- Exercise instructions -
Output as a Markdown table, with columns named Row and Text, the lines of the records from the line with "Tap the Аргументы и факты red icon" through the end of the records, both ends included. Skip blank lines, number each row, and leave the pictures out.

- Supplied records -

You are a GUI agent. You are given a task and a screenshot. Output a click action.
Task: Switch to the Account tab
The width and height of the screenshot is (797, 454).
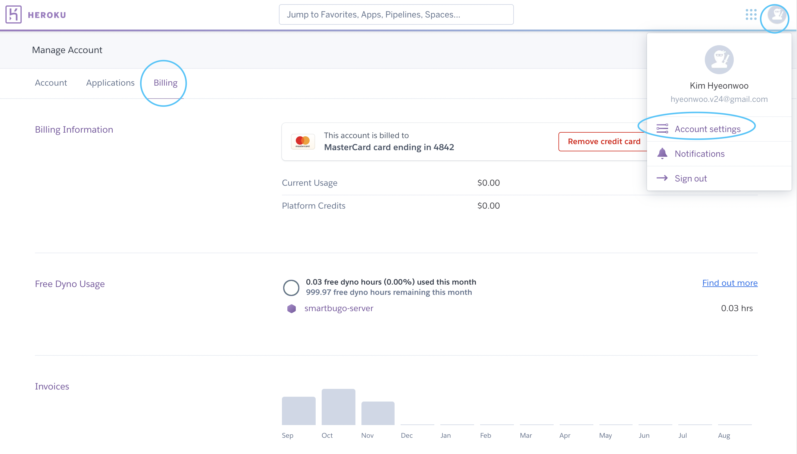point(51,83)
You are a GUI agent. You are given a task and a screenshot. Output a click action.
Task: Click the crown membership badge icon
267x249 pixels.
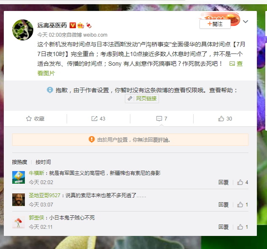[x=81, y=25]
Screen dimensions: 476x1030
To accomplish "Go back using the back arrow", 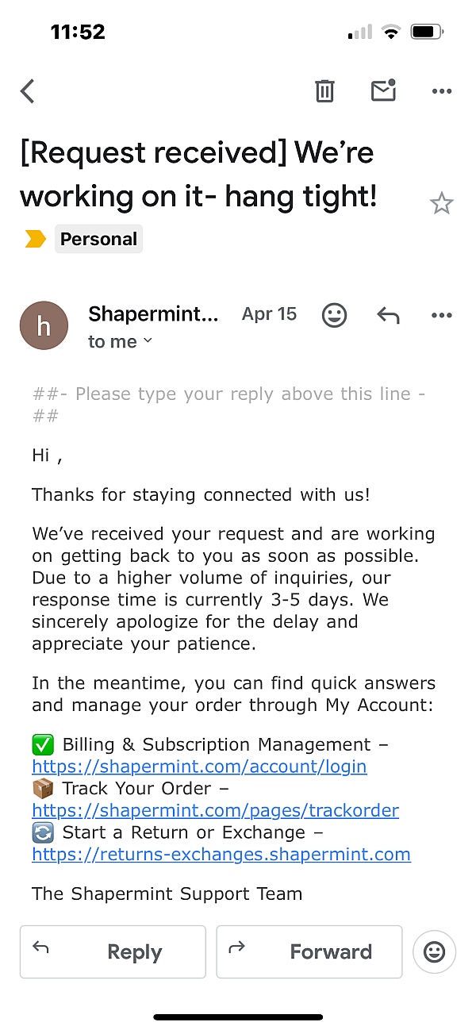I will [28, 91].
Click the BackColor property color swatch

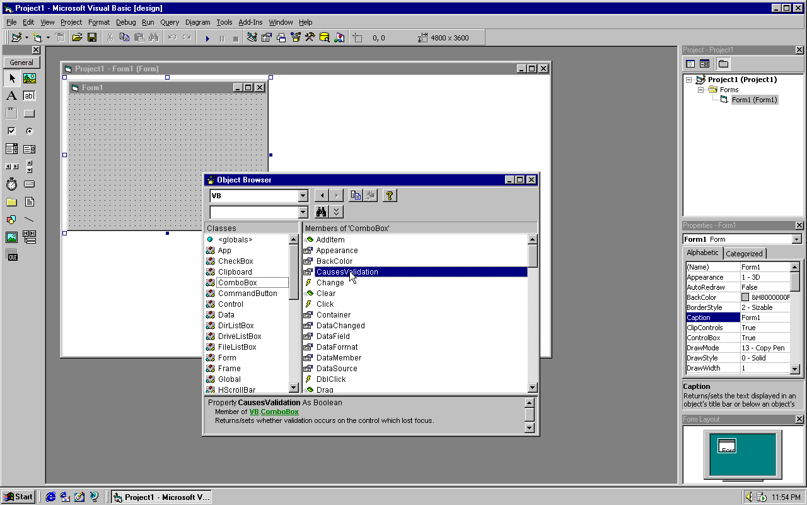pyautogui.click(x=745, y=297)
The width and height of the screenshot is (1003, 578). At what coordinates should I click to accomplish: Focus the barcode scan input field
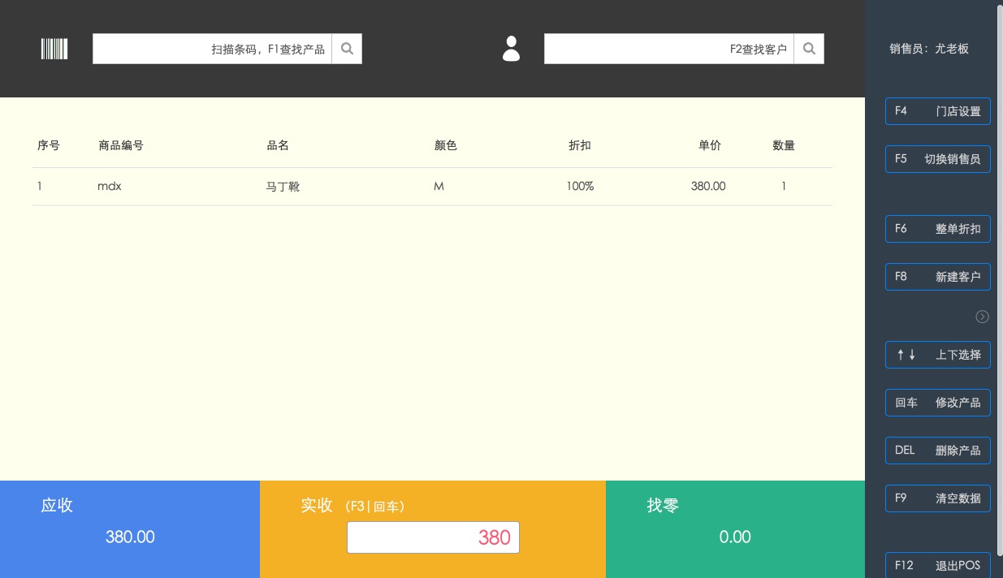(x=213, y=49)
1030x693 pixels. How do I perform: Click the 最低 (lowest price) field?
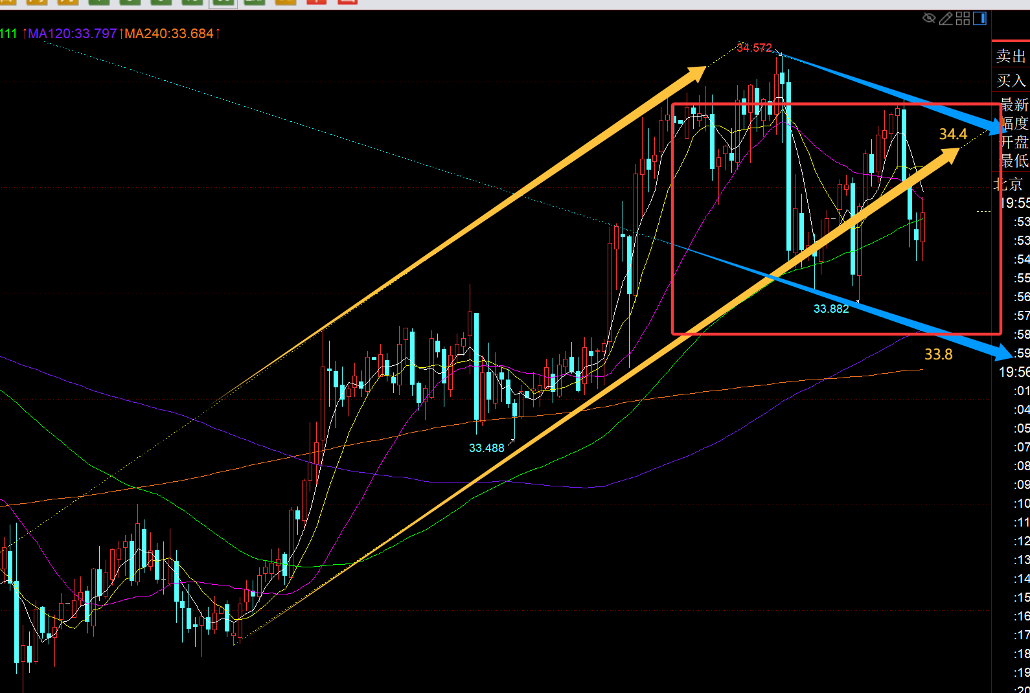pos(1014,160)
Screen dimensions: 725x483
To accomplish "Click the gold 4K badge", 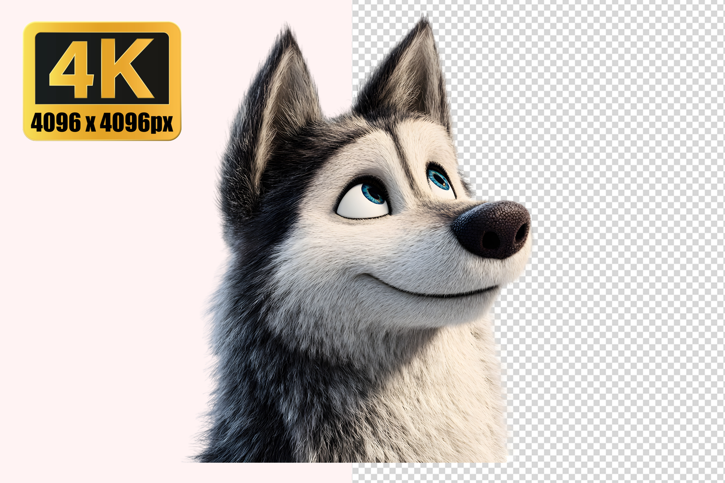I will click(102, 81).
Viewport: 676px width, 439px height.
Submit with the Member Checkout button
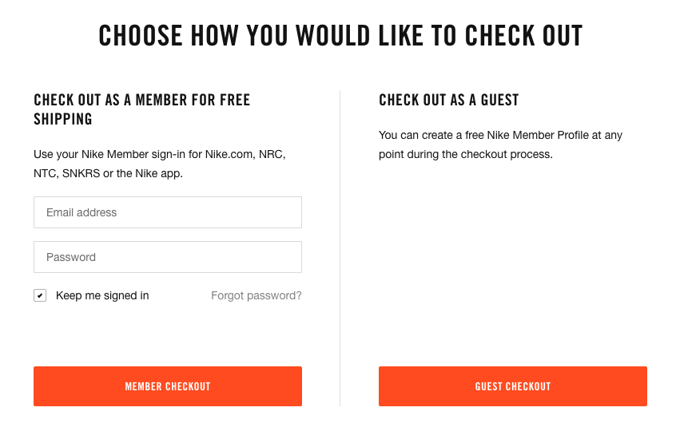168,386
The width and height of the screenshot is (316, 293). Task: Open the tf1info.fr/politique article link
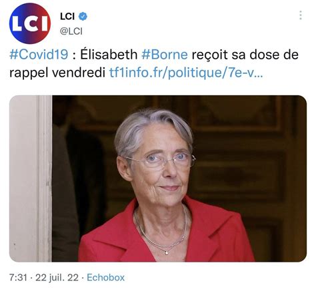click(186, 73)
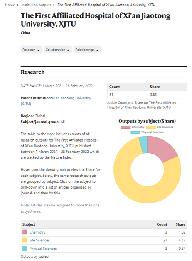Open Life Sciences subject in table
This screenshot has height=261, width=192.
pos(39,240)
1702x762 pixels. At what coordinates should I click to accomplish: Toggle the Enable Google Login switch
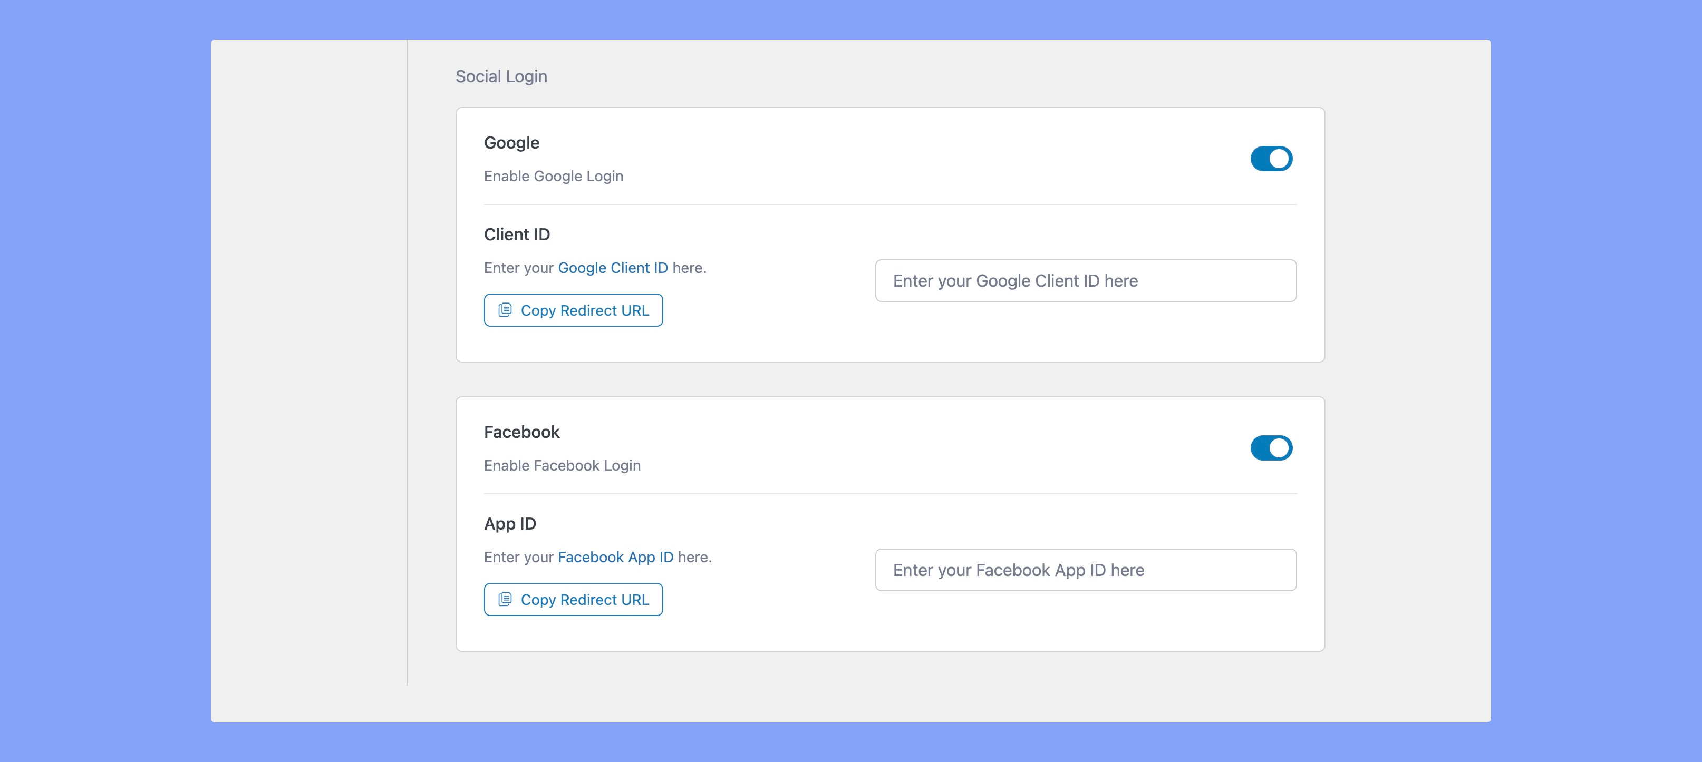coord(1271,158)
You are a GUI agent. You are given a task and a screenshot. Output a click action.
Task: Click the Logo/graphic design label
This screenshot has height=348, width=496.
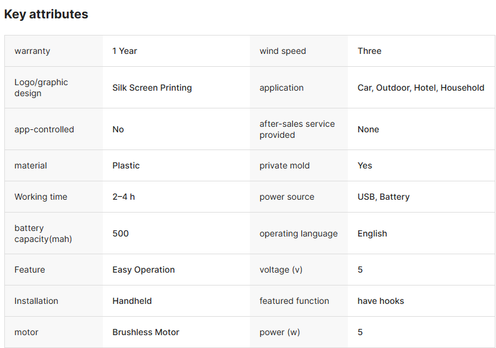point(41,88)
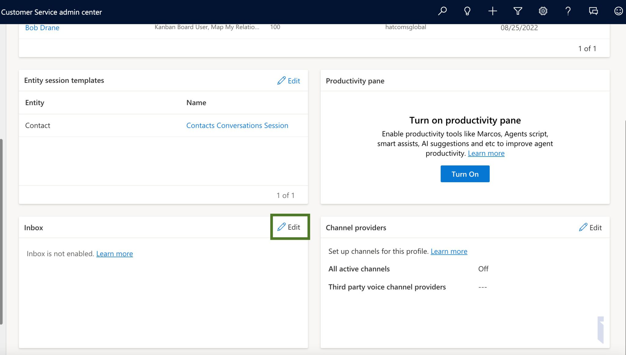Open the Teams chat icon
Screen dimensions: 626x355
click(x=593, y=11)
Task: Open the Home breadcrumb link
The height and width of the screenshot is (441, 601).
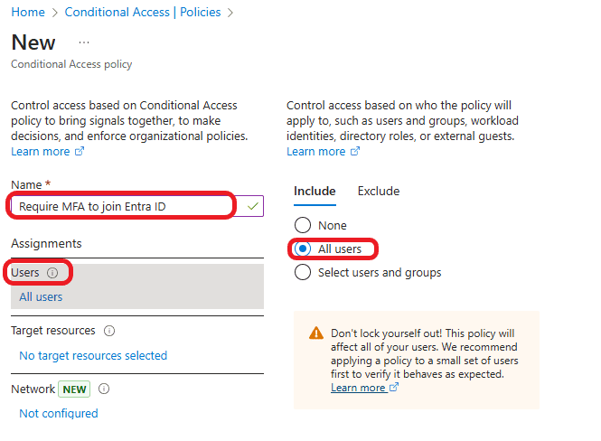Action: (x=28, y=13)
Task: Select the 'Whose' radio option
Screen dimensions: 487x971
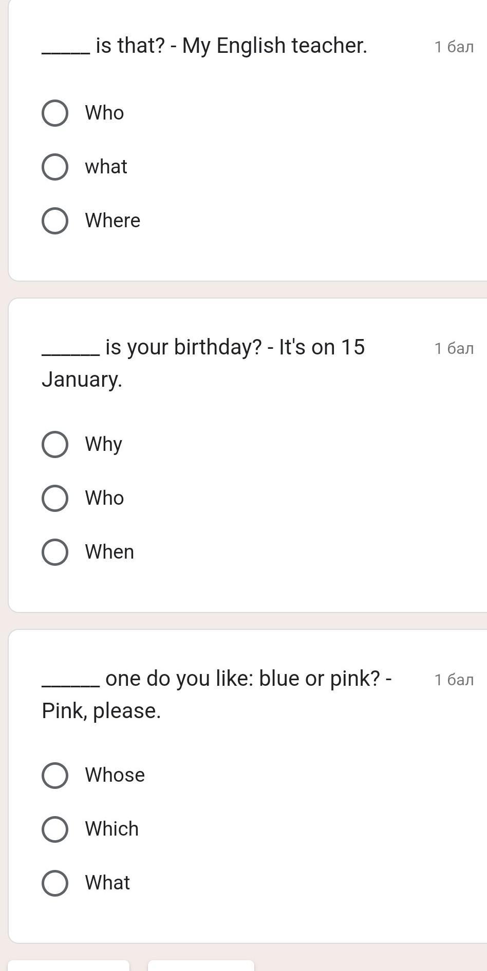Action: click(x=55, y=775)
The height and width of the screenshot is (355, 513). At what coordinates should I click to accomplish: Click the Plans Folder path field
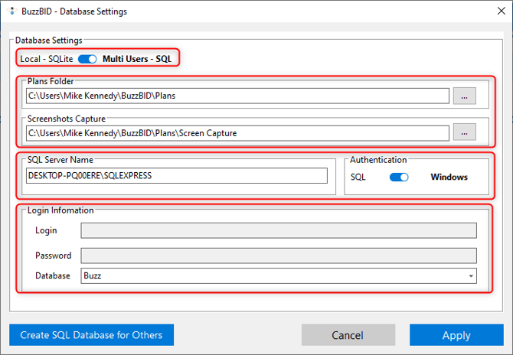click(237, 96)
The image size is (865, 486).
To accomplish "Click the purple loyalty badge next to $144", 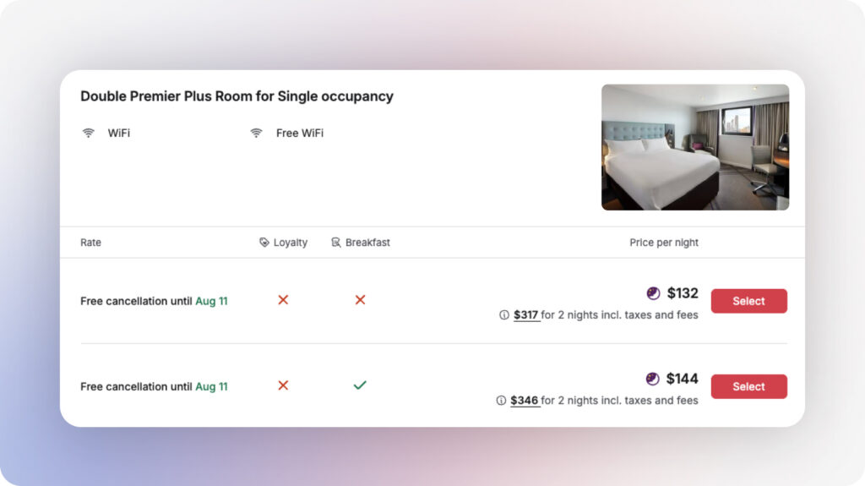I will pyautogui.click(x=652, y=379).
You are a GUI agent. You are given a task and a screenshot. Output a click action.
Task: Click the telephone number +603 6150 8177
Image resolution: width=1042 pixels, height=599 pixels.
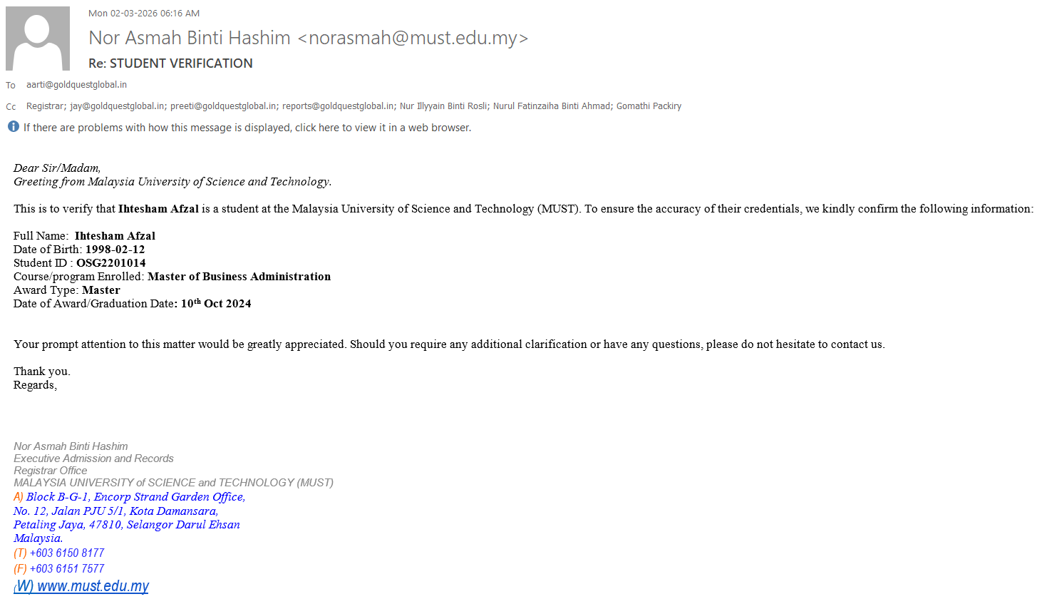(67, 553)
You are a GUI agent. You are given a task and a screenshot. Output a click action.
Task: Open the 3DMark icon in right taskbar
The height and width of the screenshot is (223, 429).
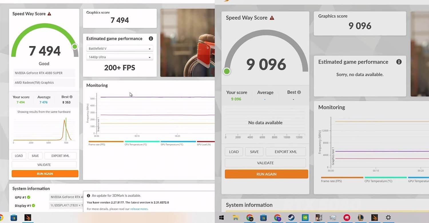coord(374,218)
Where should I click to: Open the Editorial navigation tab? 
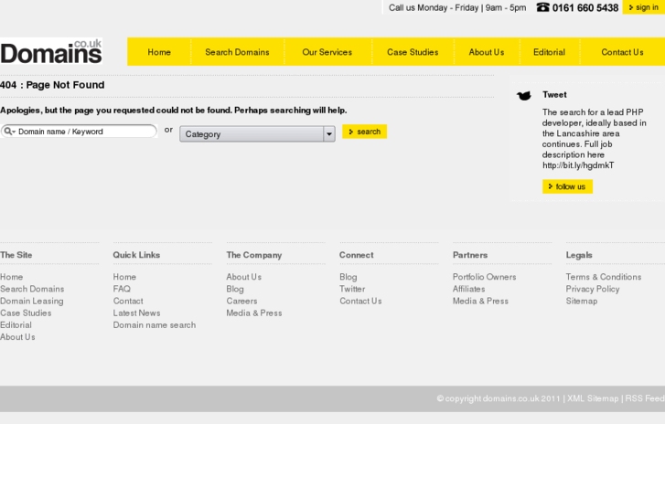pyautogui.click(x=549, y=52)
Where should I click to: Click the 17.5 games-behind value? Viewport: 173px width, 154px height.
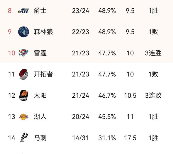pyautogui.click(x=130, y=138)

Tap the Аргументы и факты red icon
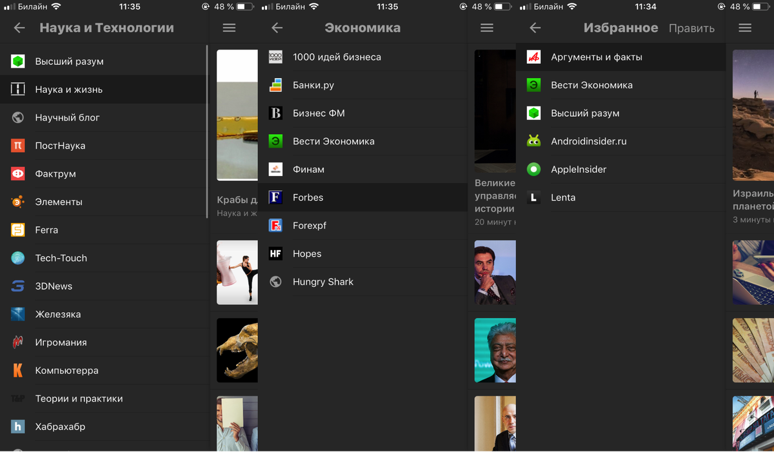coord(534,57)
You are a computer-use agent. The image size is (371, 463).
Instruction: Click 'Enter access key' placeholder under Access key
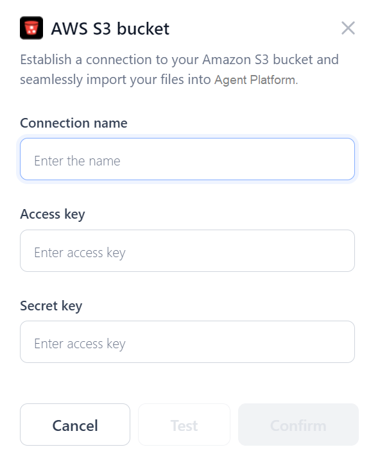(80, 253)
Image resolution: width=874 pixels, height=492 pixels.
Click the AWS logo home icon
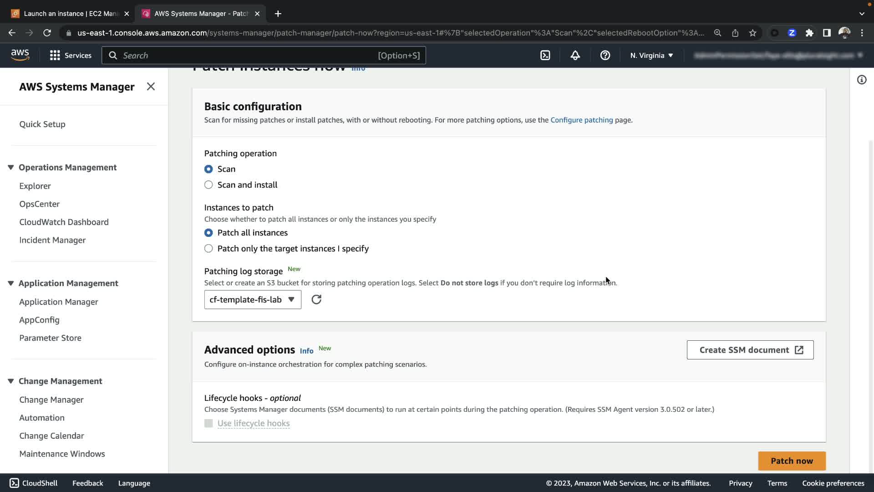click(20, 55)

- Full solution -
| Row | Text |
|---|---|
| 1 | Tap the Аргументы и факты red icon |
| 2 | coord(534,57) |
| 3 | You are a computer-use agent. The image size is (371, 463). |
| 4 | Instruction: Click 'Enter access key' placeholder under Access key |
| 5 | (80, 253) |
| 6 | Image resolution: width=874 pixels, height=492 pixels. |
| 7 | Click the AWS logo home icon |
| 8 | click(20, 55) |